**目標**
項目の冒頭から「click(x=133, y=136)」を含む行までの全行を、両端の行も含めて一字一句違えずに書き写してください。

**与えられた情報**
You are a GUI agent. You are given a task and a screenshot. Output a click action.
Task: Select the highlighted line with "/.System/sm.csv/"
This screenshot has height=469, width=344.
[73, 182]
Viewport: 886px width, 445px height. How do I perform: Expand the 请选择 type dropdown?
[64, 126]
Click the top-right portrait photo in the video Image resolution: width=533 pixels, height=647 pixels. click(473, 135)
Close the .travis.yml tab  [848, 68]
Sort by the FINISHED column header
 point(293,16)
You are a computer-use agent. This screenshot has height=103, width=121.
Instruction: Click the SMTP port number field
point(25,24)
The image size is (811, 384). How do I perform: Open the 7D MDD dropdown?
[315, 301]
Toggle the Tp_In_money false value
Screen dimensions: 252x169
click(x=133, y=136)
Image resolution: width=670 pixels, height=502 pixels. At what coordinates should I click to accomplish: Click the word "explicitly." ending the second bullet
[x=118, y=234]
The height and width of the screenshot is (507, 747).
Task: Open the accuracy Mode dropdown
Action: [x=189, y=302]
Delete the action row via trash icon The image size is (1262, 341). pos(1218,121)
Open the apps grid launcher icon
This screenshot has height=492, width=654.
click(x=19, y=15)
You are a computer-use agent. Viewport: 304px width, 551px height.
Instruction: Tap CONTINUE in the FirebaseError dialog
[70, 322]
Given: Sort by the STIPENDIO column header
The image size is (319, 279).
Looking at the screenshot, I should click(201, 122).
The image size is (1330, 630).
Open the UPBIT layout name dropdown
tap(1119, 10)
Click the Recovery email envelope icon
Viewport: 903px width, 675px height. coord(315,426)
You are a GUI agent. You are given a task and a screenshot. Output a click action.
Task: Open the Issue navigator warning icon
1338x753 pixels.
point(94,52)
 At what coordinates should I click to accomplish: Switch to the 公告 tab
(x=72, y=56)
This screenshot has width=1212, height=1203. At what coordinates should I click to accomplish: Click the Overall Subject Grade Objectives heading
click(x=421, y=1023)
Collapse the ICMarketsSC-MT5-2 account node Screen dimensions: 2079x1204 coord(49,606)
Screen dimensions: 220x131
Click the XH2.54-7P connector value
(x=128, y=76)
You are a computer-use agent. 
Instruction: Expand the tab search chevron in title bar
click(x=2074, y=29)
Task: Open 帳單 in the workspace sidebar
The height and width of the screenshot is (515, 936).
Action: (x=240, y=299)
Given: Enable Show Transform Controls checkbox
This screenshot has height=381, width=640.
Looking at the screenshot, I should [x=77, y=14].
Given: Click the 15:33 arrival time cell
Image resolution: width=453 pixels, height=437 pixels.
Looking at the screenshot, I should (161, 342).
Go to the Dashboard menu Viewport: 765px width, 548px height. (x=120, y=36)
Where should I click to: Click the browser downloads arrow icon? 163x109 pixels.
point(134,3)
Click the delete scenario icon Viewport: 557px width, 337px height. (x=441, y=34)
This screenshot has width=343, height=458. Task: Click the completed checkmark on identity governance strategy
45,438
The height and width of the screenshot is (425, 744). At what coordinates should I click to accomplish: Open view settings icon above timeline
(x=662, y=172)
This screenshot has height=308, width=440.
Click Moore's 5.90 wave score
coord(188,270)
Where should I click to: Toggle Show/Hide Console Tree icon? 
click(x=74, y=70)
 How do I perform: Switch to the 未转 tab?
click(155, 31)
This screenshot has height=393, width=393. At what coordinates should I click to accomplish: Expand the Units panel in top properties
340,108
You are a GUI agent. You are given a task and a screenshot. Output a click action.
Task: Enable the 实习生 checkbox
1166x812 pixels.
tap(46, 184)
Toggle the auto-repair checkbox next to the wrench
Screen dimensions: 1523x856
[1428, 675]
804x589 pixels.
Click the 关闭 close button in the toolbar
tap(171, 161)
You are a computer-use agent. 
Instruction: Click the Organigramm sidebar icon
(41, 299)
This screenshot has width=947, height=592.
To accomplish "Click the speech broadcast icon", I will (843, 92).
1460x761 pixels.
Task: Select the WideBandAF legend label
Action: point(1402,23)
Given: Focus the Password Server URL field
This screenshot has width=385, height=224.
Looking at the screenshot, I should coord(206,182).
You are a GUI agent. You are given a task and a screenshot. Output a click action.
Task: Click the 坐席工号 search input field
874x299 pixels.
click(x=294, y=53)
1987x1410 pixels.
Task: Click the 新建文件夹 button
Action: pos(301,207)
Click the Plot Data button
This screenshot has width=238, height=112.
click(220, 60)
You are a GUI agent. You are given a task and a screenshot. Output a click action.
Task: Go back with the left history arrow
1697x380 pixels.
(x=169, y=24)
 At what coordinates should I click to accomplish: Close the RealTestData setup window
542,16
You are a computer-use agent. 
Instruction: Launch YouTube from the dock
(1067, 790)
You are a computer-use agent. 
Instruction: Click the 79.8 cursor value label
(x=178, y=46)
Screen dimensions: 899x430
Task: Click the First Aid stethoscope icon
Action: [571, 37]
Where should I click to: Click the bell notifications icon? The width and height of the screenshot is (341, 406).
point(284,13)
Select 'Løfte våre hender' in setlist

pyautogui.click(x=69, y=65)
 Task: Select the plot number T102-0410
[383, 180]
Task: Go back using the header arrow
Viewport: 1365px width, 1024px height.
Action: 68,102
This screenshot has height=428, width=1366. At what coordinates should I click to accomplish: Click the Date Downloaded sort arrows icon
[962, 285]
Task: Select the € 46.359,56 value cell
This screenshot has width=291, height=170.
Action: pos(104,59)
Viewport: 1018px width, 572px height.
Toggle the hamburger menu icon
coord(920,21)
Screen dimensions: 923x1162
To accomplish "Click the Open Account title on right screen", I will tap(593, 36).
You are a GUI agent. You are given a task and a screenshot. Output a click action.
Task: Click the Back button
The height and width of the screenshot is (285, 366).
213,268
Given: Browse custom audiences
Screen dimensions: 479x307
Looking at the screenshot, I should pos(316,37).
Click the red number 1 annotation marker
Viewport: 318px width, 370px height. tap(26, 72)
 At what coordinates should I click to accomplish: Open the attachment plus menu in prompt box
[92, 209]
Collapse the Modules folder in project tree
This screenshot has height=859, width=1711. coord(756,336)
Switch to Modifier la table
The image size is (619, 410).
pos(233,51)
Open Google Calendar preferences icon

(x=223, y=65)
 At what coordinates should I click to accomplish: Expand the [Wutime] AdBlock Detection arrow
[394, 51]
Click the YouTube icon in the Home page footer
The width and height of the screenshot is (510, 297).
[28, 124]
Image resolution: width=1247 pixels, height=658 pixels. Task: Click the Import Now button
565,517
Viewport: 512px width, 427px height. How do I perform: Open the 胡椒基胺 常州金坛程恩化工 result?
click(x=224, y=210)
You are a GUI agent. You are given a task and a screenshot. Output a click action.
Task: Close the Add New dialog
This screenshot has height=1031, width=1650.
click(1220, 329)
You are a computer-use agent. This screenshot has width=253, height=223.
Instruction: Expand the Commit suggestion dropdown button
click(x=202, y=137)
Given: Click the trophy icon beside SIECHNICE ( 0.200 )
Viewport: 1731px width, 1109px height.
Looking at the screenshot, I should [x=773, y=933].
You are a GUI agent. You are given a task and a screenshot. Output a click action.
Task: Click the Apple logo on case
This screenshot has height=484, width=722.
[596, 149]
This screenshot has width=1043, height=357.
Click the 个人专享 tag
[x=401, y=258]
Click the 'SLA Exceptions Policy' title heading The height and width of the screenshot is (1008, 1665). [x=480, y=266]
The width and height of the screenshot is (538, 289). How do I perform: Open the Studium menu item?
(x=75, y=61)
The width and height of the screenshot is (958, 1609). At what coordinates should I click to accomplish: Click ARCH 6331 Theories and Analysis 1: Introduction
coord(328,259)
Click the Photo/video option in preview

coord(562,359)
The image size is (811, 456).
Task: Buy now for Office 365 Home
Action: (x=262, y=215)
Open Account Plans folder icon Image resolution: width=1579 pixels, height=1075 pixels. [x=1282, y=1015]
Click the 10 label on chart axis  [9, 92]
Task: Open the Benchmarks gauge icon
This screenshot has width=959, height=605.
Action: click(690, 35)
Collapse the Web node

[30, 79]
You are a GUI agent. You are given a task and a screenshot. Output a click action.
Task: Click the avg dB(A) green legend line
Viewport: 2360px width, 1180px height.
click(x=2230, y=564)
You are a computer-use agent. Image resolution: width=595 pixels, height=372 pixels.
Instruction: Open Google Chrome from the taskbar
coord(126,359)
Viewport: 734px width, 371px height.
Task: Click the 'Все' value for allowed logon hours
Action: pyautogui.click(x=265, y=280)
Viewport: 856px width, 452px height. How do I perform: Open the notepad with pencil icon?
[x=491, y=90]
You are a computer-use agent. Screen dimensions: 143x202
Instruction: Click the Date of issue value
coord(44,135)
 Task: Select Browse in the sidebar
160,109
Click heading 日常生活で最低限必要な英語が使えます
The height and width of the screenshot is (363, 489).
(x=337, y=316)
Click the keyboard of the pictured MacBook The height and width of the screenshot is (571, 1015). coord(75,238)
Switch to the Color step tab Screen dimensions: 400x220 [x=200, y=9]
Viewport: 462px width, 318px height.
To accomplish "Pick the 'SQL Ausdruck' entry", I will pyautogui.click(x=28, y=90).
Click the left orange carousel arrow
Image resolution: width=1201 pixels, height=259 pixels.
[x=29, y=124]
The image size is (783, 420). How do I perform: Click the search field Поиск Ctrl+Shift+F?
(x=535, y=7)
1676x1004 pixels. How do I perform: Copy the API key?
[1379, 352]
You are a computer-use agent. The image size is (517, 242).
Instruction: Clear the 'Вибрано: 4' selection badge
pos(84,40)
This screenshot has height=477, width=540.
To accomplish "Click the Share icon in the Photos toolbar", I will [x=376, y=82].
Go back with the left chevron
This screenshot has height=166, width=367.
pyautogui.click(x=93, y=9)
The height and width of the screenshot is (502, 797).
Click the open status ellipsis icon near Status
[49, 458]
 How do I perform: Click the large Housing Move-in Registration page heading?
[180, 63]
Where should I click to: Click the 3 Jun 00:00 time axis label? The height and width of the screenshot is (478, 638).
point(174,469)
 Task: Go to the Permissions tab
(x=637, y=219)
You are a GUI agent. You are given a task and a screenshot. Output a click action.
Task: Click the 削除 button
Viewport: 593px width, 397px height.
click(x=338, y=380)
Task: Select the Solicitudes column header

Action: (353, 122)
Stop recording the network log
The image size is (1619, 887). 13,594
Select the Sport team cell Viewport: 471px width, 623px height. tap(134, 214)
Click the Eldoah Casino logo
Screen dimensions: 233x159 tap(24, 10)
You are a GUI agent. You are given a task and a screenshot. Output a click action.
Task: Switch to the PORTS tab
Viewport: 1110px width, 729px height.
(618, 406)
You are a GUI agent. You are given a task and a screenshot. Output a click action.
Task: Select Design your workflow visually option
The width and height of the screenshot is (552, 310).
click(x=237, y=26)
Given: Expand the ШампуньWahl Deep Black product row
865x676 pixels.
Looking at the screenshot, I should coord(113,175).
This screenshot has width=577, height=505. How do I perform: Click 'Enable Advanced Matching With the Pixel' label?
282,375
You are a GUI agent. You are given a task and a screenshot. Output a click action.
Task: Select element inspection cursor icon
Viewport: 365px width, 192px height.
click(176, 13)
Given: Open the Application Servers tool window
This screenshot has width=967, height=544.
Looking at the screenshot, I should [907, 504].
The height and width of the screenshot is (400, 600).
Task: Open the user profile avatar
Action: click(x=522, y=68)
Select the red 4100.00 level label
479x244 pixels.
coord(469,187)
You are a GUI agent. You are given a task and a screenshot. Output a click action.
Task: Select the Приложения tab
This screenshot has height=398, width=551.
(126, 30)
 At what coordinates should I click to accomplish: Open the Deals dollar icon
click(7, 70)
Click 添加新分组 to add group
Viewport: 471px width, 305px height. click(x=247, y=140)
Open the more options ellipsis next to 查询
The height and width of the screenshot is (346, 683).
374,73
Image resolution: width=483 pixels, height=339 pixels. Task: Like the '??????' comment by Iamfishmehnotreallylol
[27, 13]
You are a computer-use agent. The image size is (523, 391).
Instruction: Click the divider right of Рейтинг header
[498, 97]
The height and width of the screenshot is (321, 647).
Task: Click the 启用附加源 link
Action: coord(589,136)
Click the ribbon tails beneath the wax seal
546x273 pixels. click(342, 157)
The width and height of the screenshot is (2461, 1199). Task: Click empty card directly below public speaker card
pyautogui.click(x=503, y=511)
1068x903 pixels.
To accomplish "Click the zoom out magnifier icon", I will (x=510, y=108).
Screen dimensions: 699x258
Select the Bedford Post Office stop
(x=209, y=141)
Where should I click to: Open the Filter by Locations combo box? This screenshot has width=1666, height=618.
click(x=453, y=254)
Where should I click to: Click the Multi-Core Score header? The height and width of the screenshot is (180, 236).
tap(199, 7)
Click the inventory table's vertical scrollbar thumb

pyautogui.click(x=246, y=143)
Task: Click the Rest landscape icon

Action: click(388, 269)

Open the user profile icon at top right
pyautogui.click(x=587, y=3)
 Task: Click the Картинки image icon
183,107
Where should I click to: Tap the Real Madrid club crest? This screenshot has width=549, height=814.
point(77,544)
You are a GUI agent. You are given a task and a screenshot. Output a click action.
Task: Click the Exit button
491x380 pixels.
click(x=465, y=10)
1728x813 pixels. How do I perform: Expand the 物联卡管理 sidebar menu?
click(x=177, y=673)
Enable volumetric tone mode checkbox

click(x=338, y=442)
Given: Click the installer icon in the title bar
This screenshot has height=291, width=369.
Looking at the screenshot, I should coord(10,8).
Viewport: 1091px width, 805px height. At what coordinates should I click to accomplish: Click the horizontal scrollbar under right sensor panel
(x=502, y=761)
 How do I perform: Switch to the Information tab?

**解答**
You are a GUI agent. You are given a task and a screenshot. Output a click action.
Task: Select the highlighted line with "/.System/sm.csv/"
This screenshot has height=469, width=344.
[73, 182]
Viewport: 886px width, 445px height. How do I perform: Expand the 请选择 type dropdown?
[64, 126]
Click the top-right portrait photo in the video Image resolution: width=533 pixels, height=647 pixels. click(473, 135)
Close the .travis.yml tab  [848, 68]
Sort by the FINISHED column header
 point(293,16)
You are a computer-use agent. This screenshot has height=103, width=121.
Instruction: Click the SMTP port number field
point(25,24)
The image size is (811, 384). How do I perform: Open the 7D MDD dropdown?
[315, 301]
Toggle the Tp_In_money false value
Screen dimensions: 252x169
click(x=133, y=136)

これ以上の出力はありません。